Des maires sous pression
"L'absence d'implication de l'Etat, aussi bien au niveau central qu'au niveau local", a a aussi été considérée comme "manifeste et néfaste". Du fait de cette carence, la responsabilité de mise en oeuvre du processus a été transférée à l'Andra et aux communes candidates. Les six mois de latence entre janvier et juin 2009 ont aussi bloqué la concertation et rendu les affrontements possibles, souligne le rapport. "Au cours de cette période, la progression du projet était floue du point de vue local et la consigne avait été donnée de ne pas communiquer sur le choix des communes retenues. Pendant ce temps, l'opposition s'est développée", relève-t-il. Il juge aussi que l'échelon communal n'était pas adapté. "Ce choix a notamment fait peser une pression trop forte sur des maires de très petites communes, confrontés à des jeux d'acteurs, politiques et autres, locaux et nationaux, qui les dépassent", souligne-t-il. Autres défauts du processus : "le territoire et le contexte local ont été mal appréhendés - entre autres, les problèmes économiques potentiels (enjeux fonciers, appellations d'origine contrôlée, etc.) ont été sous-estimés" ; "l'information aux populations n'a pas été suffisante, à la fois sur le dossier technique du projet de stockage (nature des déchets, quantité, type de stockage, risques induits, etc.) et sur le déroulement du processus de sélection de site"; "le dialogue avec la population concernée a été inexistant", la communication médiatique a été "mal maîtrisée"; "la manne financière accompagnant ce type de projet a été perçue de façon négative" et - "les maires menacés ne se sont pas sentis suffisamment protégés".

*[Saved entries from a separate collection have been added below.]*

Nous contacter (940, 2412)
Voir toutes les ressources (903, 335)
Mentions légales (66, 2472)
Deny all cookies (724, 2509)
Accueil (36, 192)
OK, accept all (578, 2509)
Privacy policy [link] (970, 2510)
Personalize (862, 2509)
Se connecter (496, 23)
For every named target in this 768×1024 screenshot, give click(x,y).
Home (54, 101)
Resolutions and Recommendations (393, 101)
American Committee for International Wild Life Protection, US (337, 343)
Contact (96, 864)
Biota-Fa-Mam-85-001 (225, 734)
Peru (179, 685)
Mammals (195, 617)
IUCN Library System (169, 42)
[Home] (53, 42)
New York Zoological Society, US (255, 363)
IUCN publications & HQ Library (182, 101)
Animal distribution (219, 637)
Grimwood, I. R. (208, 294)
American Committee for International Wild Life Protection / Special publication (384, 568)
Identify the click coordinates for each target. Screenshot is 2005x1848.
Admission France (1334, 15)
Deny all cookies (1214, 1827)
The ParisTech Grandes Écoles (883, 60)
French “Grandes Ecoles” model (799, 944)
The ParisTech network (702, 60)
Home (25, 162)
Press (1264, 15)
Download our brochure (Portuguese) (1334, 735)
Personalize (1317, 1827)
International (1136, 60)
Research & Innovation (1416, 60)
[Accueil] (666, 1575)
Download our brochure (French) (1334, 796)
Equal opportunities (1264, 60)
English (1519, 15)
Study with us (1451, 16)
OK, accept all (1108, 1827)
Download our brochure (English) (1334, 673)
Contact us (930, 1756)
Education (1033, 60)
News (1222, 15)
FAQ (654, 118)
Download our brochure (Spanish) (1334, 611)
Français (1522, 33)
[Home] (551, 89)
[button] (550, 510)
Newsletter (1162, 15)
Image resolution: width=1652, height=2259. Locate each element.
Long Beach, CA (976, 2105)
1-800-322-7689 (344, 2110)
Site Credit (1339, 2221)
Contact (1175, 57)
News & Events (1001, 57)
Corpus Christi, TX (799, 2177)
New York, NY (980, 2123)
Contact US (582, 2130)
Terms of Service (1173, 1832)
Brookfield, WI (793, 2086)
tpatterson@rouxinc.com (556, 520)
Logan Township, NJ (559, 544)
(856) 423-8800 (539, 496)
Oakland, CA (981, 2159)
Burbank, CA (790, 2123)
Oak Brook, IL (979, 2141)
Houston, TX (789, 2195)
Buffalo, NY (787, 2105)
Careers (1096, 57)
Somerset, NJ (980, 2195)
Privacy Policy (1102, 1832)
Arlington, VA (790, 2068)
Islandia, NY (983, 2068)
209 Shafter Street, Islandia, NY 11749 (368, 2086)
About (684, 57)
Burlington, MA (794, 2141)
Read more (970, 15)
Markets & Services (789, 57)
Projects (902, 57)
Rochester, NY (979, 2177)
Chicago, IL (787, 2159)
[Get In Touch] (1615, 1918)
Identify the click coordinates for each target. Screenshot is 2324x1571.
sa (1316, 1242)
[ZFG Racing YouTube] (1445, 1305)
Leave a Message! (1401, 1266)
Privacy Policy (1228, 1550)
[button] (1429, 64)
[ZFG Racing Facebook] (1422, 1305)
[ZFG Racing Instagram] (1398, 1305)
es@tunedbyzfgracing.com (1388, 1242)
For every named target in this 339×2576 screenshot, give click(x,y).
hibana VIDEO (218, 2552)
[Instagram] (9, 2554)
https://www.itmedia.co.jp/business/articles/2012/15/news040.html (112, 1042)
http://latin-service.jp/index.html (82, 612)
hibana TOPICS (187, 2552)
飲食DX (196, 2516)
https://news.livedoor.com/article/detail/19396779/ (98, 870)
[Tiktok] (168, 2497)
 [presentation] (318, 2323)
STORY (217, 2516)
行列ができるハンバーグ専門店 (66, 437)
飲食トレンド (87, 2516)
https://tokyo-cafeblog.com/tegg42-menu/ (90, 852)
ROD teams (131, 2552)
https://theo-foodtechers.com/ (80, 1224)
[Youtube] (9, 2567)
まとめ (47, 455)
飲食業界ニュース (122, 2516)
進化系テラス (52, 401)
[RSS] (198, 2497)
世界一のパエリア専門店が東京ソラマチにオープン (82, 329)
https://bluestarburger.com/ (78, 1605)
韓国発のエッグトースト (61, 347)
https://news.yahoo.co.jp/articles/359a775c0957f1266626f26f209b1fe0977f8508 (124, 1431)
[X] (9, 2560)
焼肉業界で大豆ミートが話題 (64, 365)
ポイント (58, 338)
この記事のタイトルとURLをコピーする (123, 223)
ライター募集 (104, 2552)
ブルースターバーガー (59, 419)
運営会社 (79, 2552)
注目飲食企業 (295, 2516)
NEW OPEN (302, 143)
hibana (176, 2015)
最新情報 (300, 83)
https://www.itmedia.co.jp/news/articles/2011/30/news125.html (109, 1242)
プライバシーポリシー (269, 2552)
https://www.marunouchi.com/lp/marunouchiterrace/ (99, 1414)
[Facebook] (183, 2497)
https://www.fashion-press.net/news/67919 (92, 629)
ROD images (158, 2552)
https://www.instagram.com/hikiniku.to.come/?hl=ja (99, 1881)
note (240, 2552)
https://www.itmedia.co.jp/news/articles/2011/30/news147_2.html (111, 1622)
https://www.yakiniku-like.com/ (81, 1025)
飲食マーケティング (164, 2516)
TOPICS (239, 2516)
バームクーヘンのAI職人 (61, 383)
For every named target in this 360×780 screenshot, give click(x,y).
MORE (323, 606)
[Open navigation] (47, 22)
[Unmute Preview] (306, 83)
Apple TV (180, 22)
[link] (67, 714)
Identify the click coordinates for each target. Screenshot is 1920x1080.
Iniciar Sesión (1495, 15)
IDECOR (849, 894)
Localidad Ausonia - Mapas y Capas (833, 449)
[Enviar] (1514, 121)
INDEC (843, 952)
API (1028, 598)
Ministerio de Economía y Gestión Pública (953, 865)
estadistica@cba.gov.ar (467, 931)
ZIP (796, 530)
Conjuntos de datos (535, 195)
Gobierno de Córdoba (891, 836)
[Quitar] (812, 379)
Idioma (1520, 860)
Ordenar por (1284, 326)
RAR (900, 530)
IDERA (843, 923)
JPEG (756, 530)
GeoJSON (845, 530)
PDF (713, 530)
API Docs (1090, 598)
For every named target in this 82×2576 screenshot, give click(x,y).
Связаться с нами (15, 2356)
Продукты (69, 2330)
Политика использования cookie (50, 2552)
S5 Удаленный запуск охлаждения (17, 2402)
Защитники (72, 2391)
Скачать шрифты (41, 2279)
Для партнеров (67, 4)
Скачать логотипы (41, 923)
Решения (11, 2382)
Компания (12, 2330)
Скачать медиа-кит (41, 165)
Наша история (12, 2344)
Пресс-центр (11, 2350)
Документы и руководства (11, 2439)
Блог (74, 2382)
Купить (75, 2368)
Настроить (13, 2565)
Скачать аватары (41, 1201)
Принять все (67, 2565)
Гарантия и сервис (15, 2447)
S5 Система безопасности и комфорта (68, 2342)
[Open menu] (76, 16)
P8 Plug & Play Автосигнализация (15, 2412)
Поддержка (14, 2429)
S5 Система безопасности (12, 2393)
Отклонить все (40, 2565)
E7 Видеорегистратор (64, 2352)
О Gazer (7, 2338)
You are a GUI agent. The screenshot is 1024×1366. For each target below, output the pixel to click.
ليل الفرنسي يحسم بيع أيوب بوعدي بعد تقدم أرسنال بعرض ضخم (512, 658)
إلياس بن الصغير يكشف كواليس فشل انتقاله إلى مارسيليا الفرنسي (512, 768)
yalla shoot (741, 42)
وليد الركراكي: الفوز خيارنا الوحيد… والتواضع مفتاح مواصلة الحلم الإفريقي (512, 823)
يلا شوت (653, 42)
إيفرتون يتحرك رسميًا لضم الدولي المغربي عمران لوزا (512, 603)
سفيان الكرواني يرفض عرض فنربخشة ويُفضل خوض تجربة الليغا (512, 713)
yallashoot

Le rapport fournit ensuite un certain nombre de recommandations. A propos de la sélection des sites, "la sûreté doit être le facteur premier de choix (...). La géologie en est un élément important" et "le choix de territoires accueillant déjà des installations nucléaires doit être privilégié, notamment pour des raisons sociologiques", souligne le Haut Comité. Il faut selon lui établir "un calendrier réaliste". "Pour faire en sorte que le projet avance, il est nécessaire de prévoir un certain nombre d'étapes et de points de rendez-vous permettant l'évaluation du projet et une révision éventuelle du calendrier", conseille-t-il. Il appelle aussi l'Etat à "s'engager et exercer ses responsabilités dans la définition, l'exécution et la continuité du processus". "Cette responsabilité première ne peut ni ne doit être transférée", insiste-t-il. L'interlocuteur privilégié au niveau local doit être "a minima intercommunal, avec le soutien de l'Etat et des grandes collectivités (conseil général et conseil régional aujourd'hui, conseil territorial demain)", poursuit-il. L'information sur le projet doit être donnée au public concerné par l'implantation du site bien avant que les communes décident ou non de se porter candidates, recommande encore le rapport qui vante l'efficacité d'une information "proactive" (réunions d'information régulières, lettres d'information, site internet actualisé, twitter, Facebook, etc.). Une large place doit aussi être accordée à la concertation au niveau local. Enfin, note le Haut Comité, le projet de stockage doit être accompagné d'"un certain nombre d'avantages réels sur le plan économique et du développement territorial (...), ce qui suppose de discuter avec les territoires et de réaliser avec eux le développement de leurs propres projets industriels, culturels ou autres".